As gangs rise, so do calls for US-wide dragnet

Los Angeles takes lead in cooperation effort, with national conference and regional database.

At one end of Sgt. Steve Edward's office is a list of Los Angeles county gang homicides, up last year to 184. At the other end hangs a national map peppered with colored push pins, showing the migration of L.A. gang members to every state in America.

The twin points of data highlight what l.a.w enforcement experts say is a sobering trend nationwide: Gang violence is up sharply, and increasingly police say the problem requires national - not merely local - solutions.

Now, even as Congress is considering a bill to vastly expand federal antigang efforts, Los Angeles is becoming a leading advocate for greater coordination among police jurisdictions and the FBI.

Local and statewide databanks are already operating across several jurisdictions, and police departments are working together to coordinate stings and drug busts, as well as share patrol cars, personnel, and even jail space. But L.A. police chief William Bratton says this must be viewed only as a start.

"No municipality in the country can solve this without help at the federal level," Mr. Bratton says in an interview here.

Not everyone agrees with Bratton that the FBI's focus should be as much on gangs as on the terrorist threat. But the problem is clearly on the rise. Across the country, youth-gang homicides spiked from 692 in 1999 to 1,100 in 2002.

Experts expect partnerships between l.a.w enforcement agencies to grow. "It's clearly time to develop a national strategy," says Matthew McLaughlin of the FBI in Los Angeles.

The FBI recently joined with Bratton and other national law enforcement officials to hold a conference on the challenge. Two more are to be held this year, to examine both the nature of the problem and how to create a larger, less permeable dragnet coast to coast.

Some analysts say such plans may be misdirected, arguing that Bratton overstates the extent of gang migration from such cities as Chicago and Los Angeles to rural and urban areas. "Bratton compares these gangs with the mafia, but they are no such thing. They are indigenous, local entities," says Malcolm Klein, professor emeritus at the University of Southern California who has studied gangs for 40 years.

But Bratton and others say the problem isn't getting enough attention.

"There is a giant need for Congress and [the] president to recognize that gangs are the emerging monster of crime in America," Bratton says. "The war on terrorism now needs to focus on domestic terrorism. People in America's biggest cities aren't concerned about a hijacked plane hitting their neighborhood as much as they are on edge about drive-by shootings and stabbings on their front lawns." And, he says, no city can face the challenge alone.

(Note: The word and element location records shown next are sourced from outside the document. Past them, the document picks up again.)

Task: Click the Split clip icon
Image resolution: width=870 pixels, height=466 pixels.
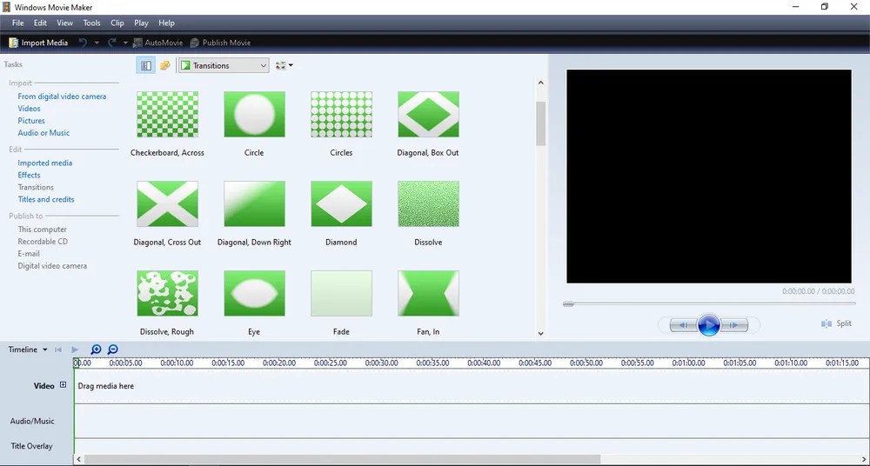Action: [x=827, y=323]
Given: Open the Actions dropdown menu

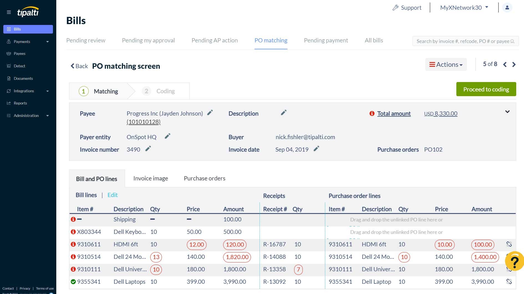Looking at the screenshot, I should click(446, 65).
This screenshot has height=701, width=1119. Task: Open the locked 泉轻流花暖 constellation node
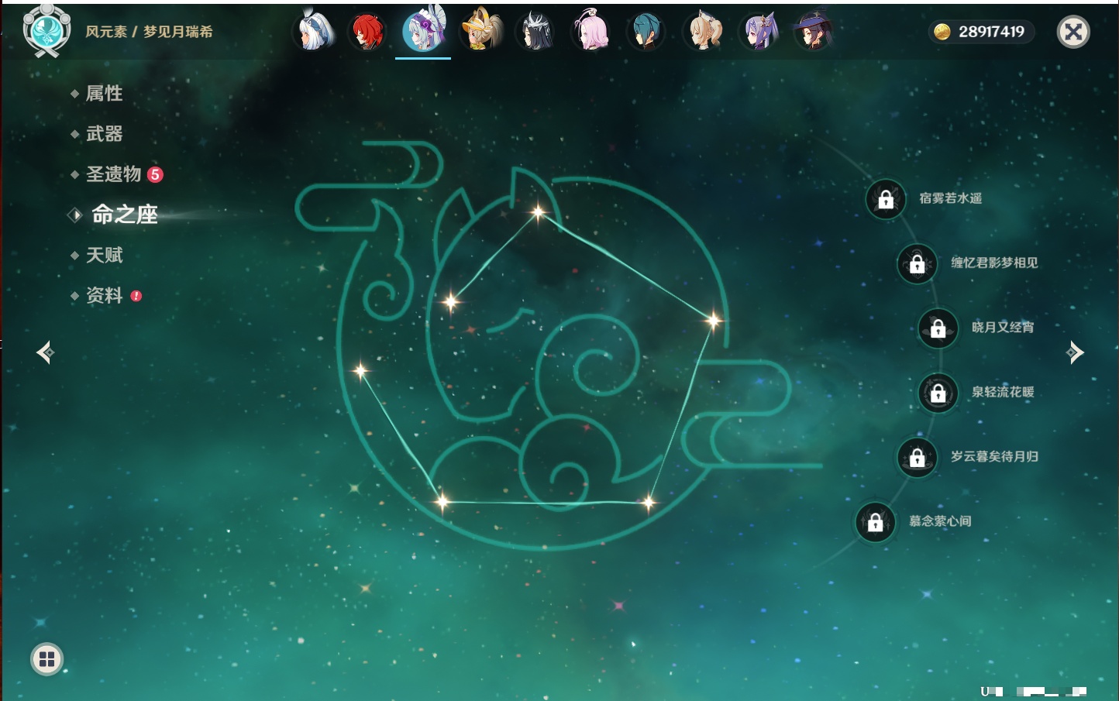[x=938, y=393]
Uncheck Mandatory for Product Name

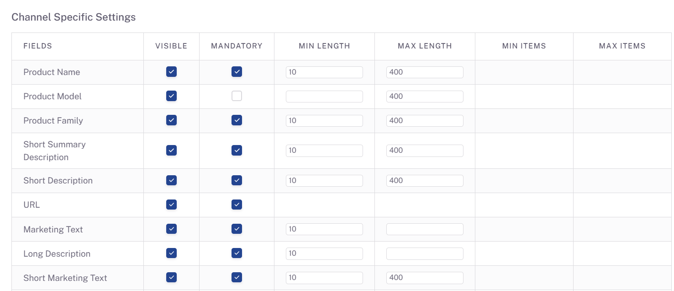tap(237, 72)
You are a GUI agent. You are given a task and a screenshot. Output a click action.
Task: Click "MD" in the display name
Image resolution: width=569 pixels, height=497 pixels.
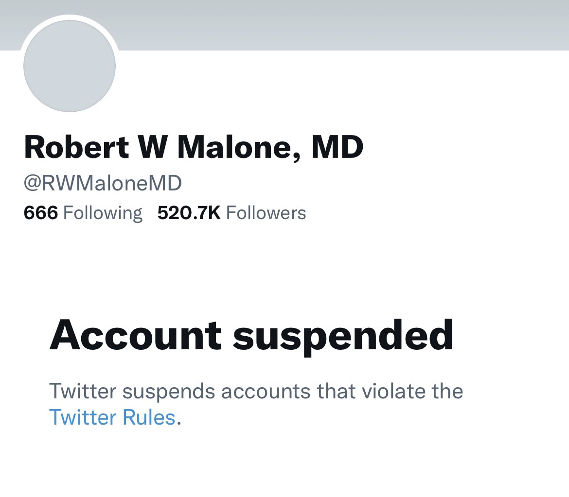tap(338, 148)
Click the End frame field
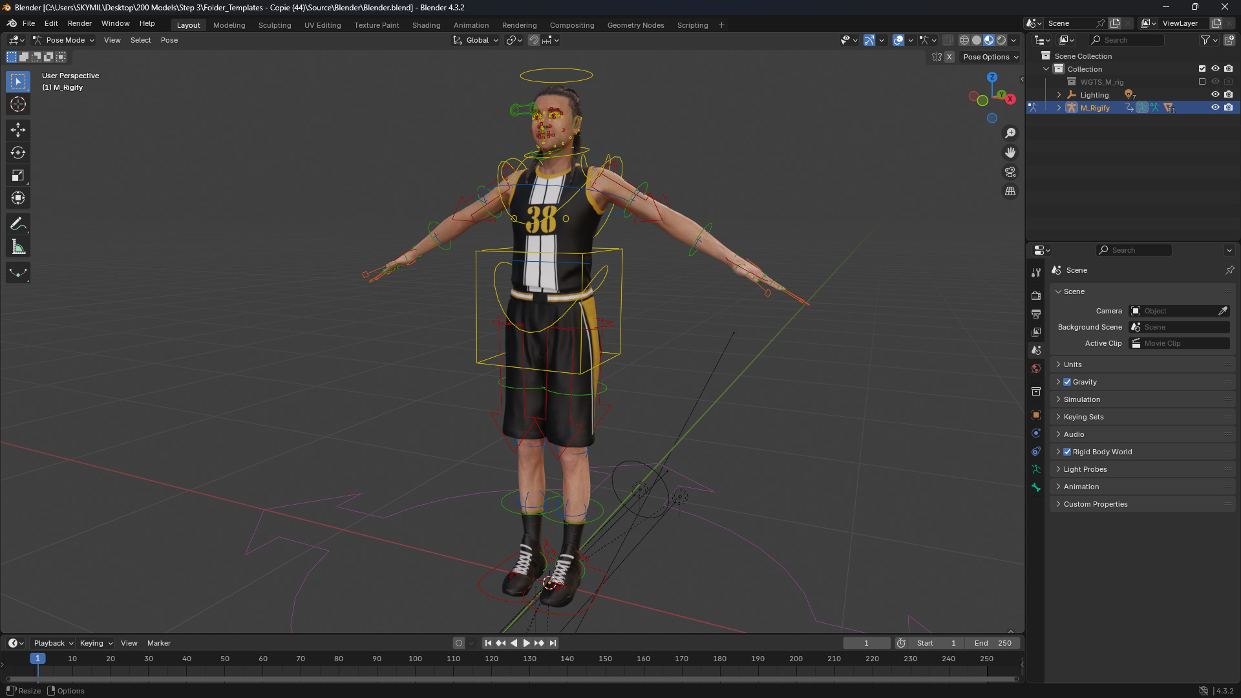Image resolution: width=1241 pixels, height=698 pixels. coord(993,643)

A case in point: Although L.A. recently made headlines by cutting its murder rate by 22 percent from the previous year, nearby jurisdictions are seeing a spike.

"Bratton has done a great job cracking down in Los Angeles," says David Berger, an assistant district attorney for the city of Lancaster, 90 minutes north of L.A. "Over the same exact period, our gang problem has shot sky high; His criminals are leaving there and coming here."

The Los Angeles Regional Gang Information Network was launched here last month by five regional districts. Used with the statewide intelligence database CalGang, the system is expected to multiply the coordination of antigang strategies. It can eliminate conflicts between two jurisdictions tracking the same criminals - and in some cases ensure greater safety by warning federal and local officers of drug busts planned for the same night.

"Until now, you had all these various law enforcement agencies more or less working alone," says Sgt. Frank Carey of the Los Angeles Sheriff's Department. "This is really a quantum leap in tracking crime and getting convictions."

Shared data collection - often put together after years of detective work on the street - has led to organized sting operations and has helped put 2,300 of L.A.'s most violent gang members in jail over the past decade.

"There are patterns to the way gangs move into an area; what businesses they infiltrate; how they affect education, health care, neighborhood employment," says L.A. Sheriff Lee Baca. "The point is we don't have a national strategy to deal with this and we need one."

Meanwhile, many police departments, faced with budget cuts, say they have had to commit resources to international antiterror operations. "[Congress] took the money from existing [domestic] programs, often those devoted to gangs," says Jonathan Miller, homeland security chief for the Los Angeles Police Department. "So now that all these same entities are looking for money to fight gangs, they are finding that it is all gone."

Now law enforcement departments are watching a bill by Sens. Orrin Hatch (R) of Utah and Dianne Feinstein (D) of Calif. that would pump $700 million into antigang efforts across the country, and make street-gang recruitment a federal crime.